Le Nouveau Centre a tout à construire à Lyon. Par ailleurs, je suis en excellent terme avec Michel Havard et Denis Broliquier. Même s’ils ont quelques années de plus que moi, nous sommes de la même génération politique. En revanche, j’observe qu’il semble compliqué de construire un fief à Lyon. Ca tombe bien, je ne suis pas pressé. Mon modèle, c’est Michel Barnier : « toujours avoir une idée d’avance, transmettre et savoir s’entourer de jeunes », comme Jérémy Coste, le patron des jeunes centristes (NDLR : le mouvement des jeunes du Nouveau Centre). Et puis n’oublions pas l’apport des élus de l’Ain à la vie politique lyonnaise ces 60 dernières années !

Ton fan club sur Facebook compte 943 membres. Une petite moisson, mais prometteuse. Tu es également sur Twitter. Es-tu un vrai geek ?
J’utilise tout simplement les outils de ma génération. Des outils passionnants et dangereux à la fois.

Justement, Jean-Jack Queyranne mise beaucoup sur l’internet pour la campagne des régionales. Où en sont l’UMP et ses alliées dont tu fais partie ? On n’a pas l’impression que ça avance.
Ca démarrera en janvier. Nous avons un super directeur de campagne et, plutôt que de privilégier la forme, la com, nous travaillons d’abord sur le fond, le contenu. C’est aussi ça la nouvelle génération de politique. Connaître les ressorts de la communication, mais savoir que sans fond, sans idées, sans idéaux, la com n’est que cosmétique !

Question de Frédéric Poignard du Figaro : « Tête de liste dans l’Ain, est ce l’équivalent d’un atterrissage raté à Lyon, une phase de purgatoire ou une initiative humanitaire pour sauver la place de Jean-Loup Fleuret ? « 
(rires). Au risque décevoir Jean-Loup, aucun des trois. J’habite Lyon, dans le troisième arrondissement. Et pas dans une chambre d’hôtel !
J’ai choisi d’habiter ici et de loger à l’hôtel à Strasbourg et à Bruxelles.

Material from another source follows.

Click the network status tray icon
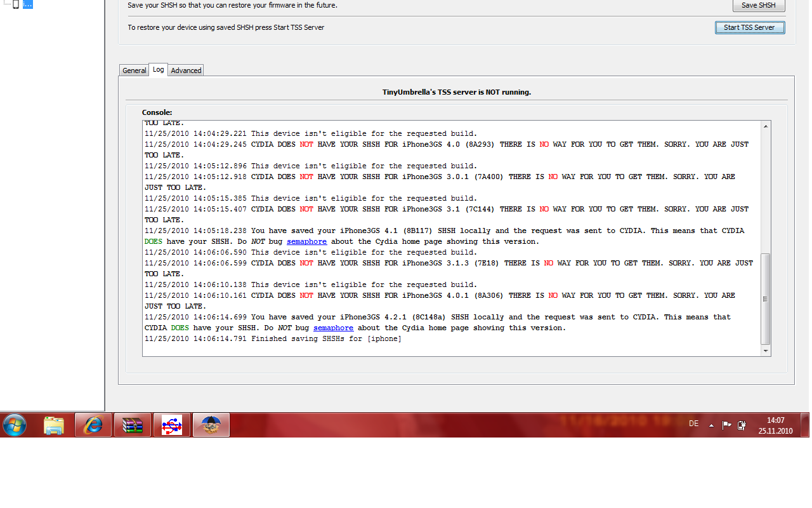This screenshot has width=812, height=508. 742,425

Question d’équilibre et de racines, en Rhône-Alpes ! Je dirais même au cœur de Rhône-Alpes.

Le Nouveau Centre ambitionne de lancer une nouvelle génération de politiques aux législatives de 2012″, comme l’avait fait Giscard en 1978. As-tu déjà des noms de jeunes à nous donner sur Lyon ?
Je ne veux pas les griller tout de suite ! Nous construisons notre réseau, lentement mais sûrement. Le Nouveau Centre a vocation à avoir des députés dans le Rhône, et pourquoi pas à Lyon. Pour nous, 2012 préfigurera les municipales de 2014. Et le renouvellement, la jeunesse, l’envie, les idées, et pourquoi pas le rêve seront au cœur de cette bataille. Lyon se gagnera au centre, et Gérard Collomb l’a bien compris. Mais là où il n’en est que le reflet, la cosmétique, il trouvera en face de lui les originaux, dans tous les sens du terme.

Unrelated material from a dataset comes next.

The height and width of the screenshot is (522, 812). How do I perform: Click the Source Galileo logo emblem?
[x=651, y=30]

Le Nouveau Centre revendique l’héritage de l’UDF, puis aujourd’hui le nom, alors qu’Hervé de Charrette (NDLR : qui vient de quitter l’UMP pour le Nouveau Centre) l’a déposé à l’INPI et en est le propriétaire jusqu’en 2014. Le Modem se réclame aussi de cette marque, l’association UDF faisant partie des membres fondateurs du Modem. Pourquoi vouloir reprendre la vieille marque des origines ? Parce que le Nouveau Centre n’a de nouveau que le nom ?
Il incarne cet héritage de l’UDF tout simplement parce qu’il n’a jamais composé avec cet héritage. Je souhaite effectivement que l’on change de nom pour revenir aux origines et affirmer au travers d’une marque reconnue notre filiation.

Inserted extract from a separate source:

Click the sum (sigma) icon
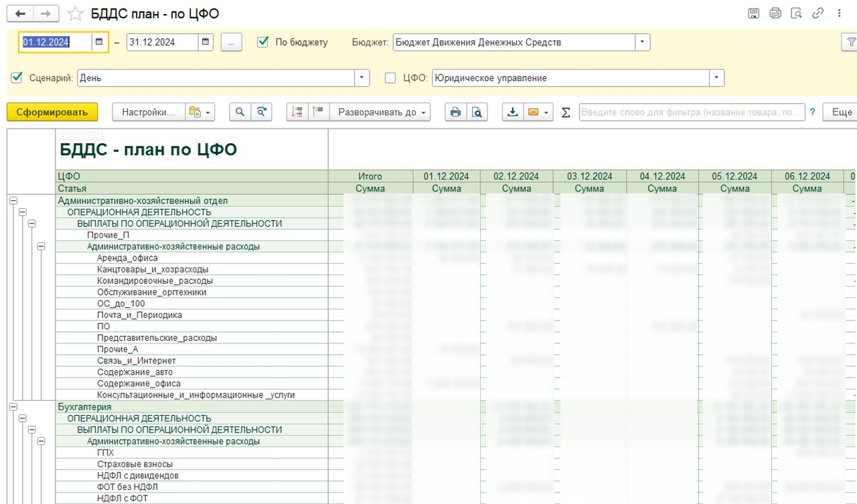 (566, 112)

Le problème, c’est que le Nouveau centre n’existe pas. Comment peut-on l’être quand on est fondu dans une majorité présidentielle largement dominée par l’UMP ? Le centre n’est visible que lorsqu’il est indépendant. L’UDF, c’est aussi le « Oui mais » de Giscard en 1959. Etes-vous capable de dire « oui mais » à l’UMP et de gagner votre indépendance ?
Dire « merde » à l’UMP et montrer ses muscles quand on n’en a pas, c’est risible. Notre objectif est d’être le second pilier de la majorité et de porter notre musique sur un certain nombre de sujets différenciant. Des sujets de société, par exemple, comme l’adoption par des couples homosexuels, la fin de vie, les équilibres intergénérationnels. Il est temps que l’on comprenne que centrisme ne veut pas dire consensus mou. Les grandes réformes de société portées par l’UDF étaient toutes sauf consensuelles, notamment dans l’électorat de droite. Cette capacité à accompagner l’évolution de la société est aussi notre marque de fabrique.

La force ne se mesure pas qu’en nombre. Elle se mesure aussi en termes d’idées et de stratégie. Comme tu l’écrivais il y a quelques mois sur ton blog (lien ici) nous devons méditer la phrase de René Char : « Agir en primitif et prévoir en stratège ». Le primitif étant celui qui a totalement intégré son idéologie. Elle en est son moteur et son carburant.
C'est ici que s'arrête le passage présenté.